__Text segment__.
▬▬▬▬▬▬▬▬▬▬

Nevertheless, a major barrier is that MS/MS spectra of small molecules are inconsistent between 
instruments, in particular between ion-trap and collision cell-based instruments [32]. Also, compared 
to fragmentation of linear peptides [33] and lipids [34], fragmentation of natural products are much 
less predictable, since they often contain more condensed and highly complex ring systems: In 
consequence in silico predictors cannot predict a fragmentation spectrum, but to some extent, verify 
some fragments from a structure in a spectrum [27,28]. 

For smaller natural products libraries, different algorithms have been used to search MS/MS spectra 
for the tentative identification (absolute identification always requires a nuclear magnetic resonance 
(NMR) validated reference standard). Fredenhagen et al. [35] searched low resolution MS/MS data 
with the National Institute of Standards and Technology (NIST) algorithm developed for full scan EI + 
spectra and the Mass Frontier software for MS" spectra and found the latter to be superior. 
El-Elimat et al. [2] used ACD-IntelliXtract that also includes accurate mass of the fragments, but does 
not use the parent ion data as search entry. A comprehensive review on algorithms can be found in 
Hufsky et al. [28]. Recently, a networking MS/MS strategy has been published from the Dorrestein/ 
Bandeira labs [36,37], where MS/MS spectra are compared pairwise to yield clusters of structurally 
related compounds. However, back integration/deconvolution of raw data to find corresponding full 
scan data and linking MS/MS spectra of adducts belonging to the same molecular feature as well as 
retention time still needs to be done manually and is thus very time consuming. 

In this current study, we demonstrate the use of our MS/HRMS library search to dereplicate known 
compounds in bioactive extracts from marine-derived Aspergillus, Penicillium, and Emericellopsis 
strains. Extracts were selected from a screening conducted as a part of the PharmaSea project [38].

▬▬▬▬▬▬▬▬▬▬

__Exercise tasks__.
1. In the text on identifying natural products from MS/MS spectra, what does absolute identification always require?
2. Extend the text on identifying natural products from MS/MS spectra, picking up after its final sentence.

__Material shown__.
▬▬▬▬▬▬▬▬▬▬

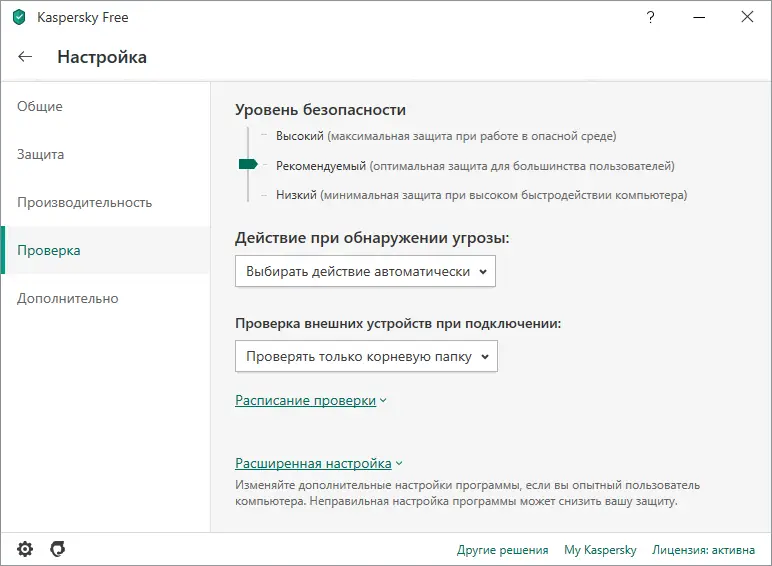
Task: Open the threat detection action dropdown
Action: [x=365, y=271]
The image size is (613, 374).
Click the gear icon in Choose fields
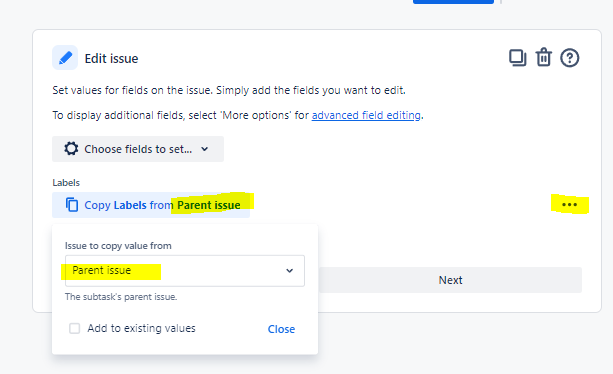(x=71, y=149)
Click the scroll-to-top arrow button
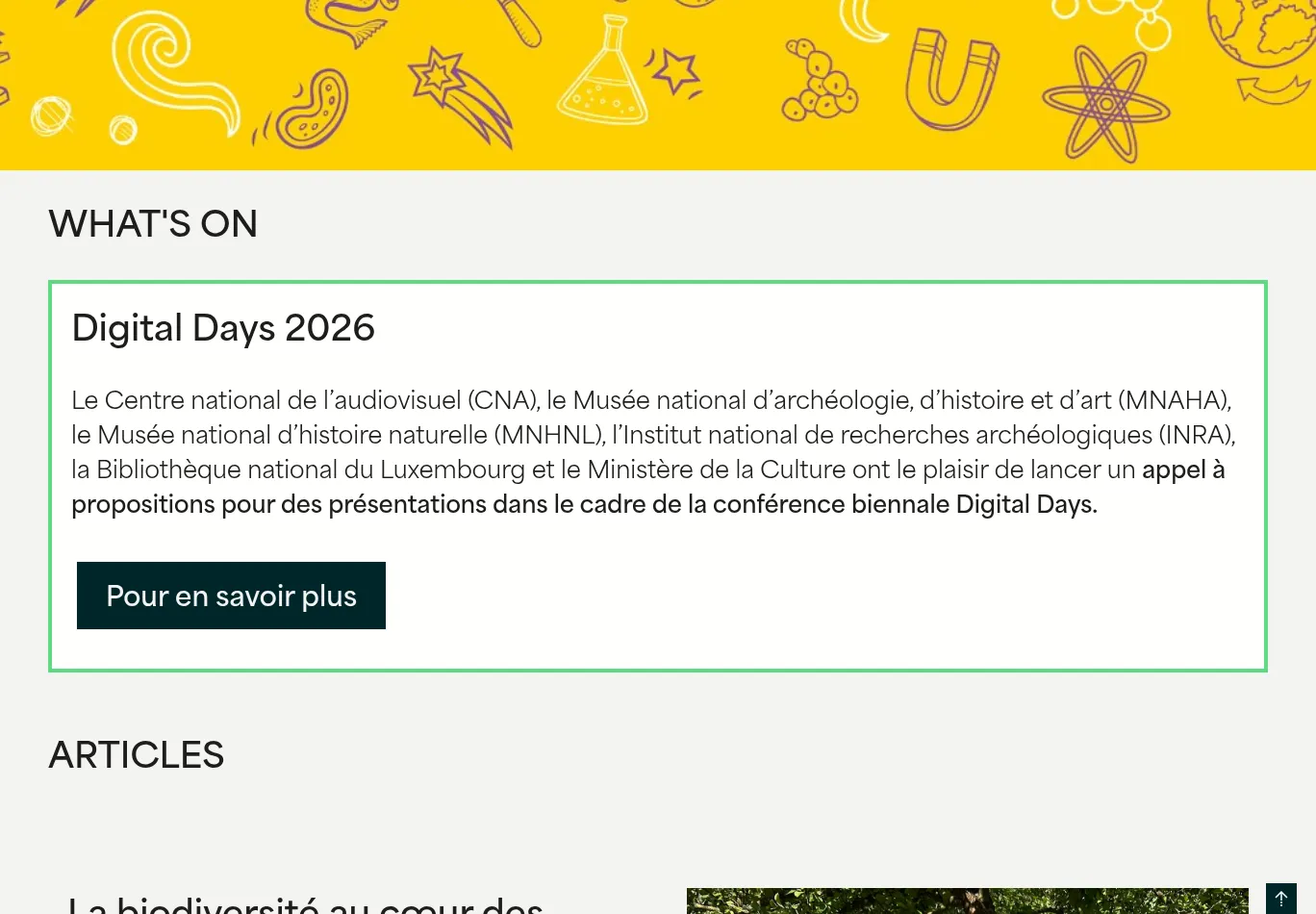Image resolution: width=1316 pixels, height=914 pixels. pos(1281,898)
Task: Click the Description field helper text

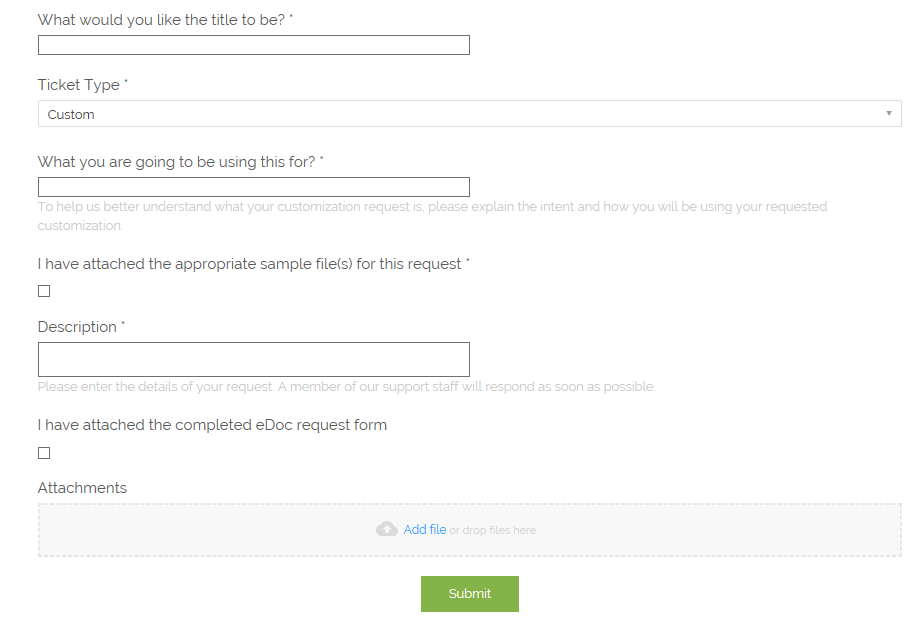Action: [346, 386]
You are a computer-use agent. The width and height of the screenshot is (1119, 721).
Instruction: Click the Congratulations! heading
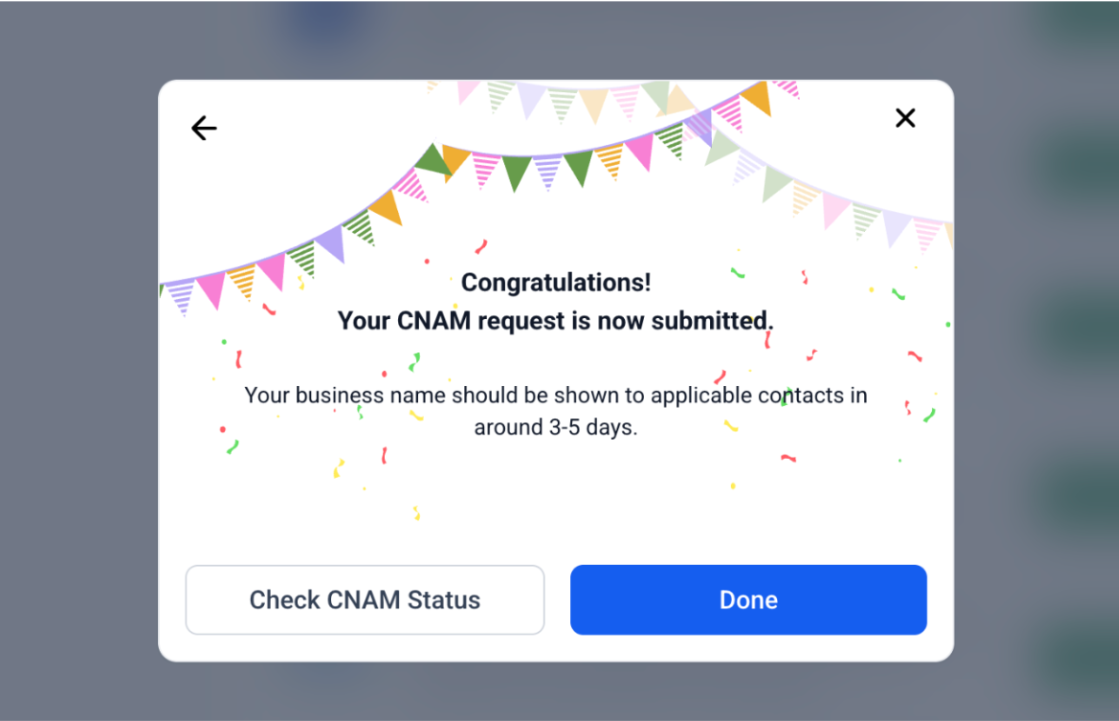(555, 283)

▬▬▬▬▬▬▬▬▬▬

__Solved problems__.
1. A nuclear magnetic resonance (NMR) validated reference standard.

2.
Ultra-high performance liquid chromatography -diode array detection-quadrupole time of flight 
mass spectrometry (UHPLC-DAD-HRMS) with auto- tandem high resolution mass spectrometry 
(MS/HRMS) analysis was used to screen the extracts and subsequently, MS/HRMS data was matched 
against a newly constructed library of 1300 compounds (10, 20, and 40 eV spectra) using the Agilent 
search algorithm. This algorithm is an integral part of the Agilent MassHunter software, which can 
subtract background and merge spectra over a chromatographic peak into a single spectrum prior to 
automatic search against the library. To assess the limitations and inherent bias of the library, we 
compare the results with the aggressive dereplication approach [20] based on accurate mass, isotope 
pattern, and lists of taxonomically relevant compounds. Specificity is tested on a number of small polar 
analytes, showing the importance of including retention time and appropriate search parameters for 
compounds with less characteristic spectra. Finally, comparison with UV/Vis detection was done for a 
number of poorly ionizing compounds showing the value of this additional cheap detector.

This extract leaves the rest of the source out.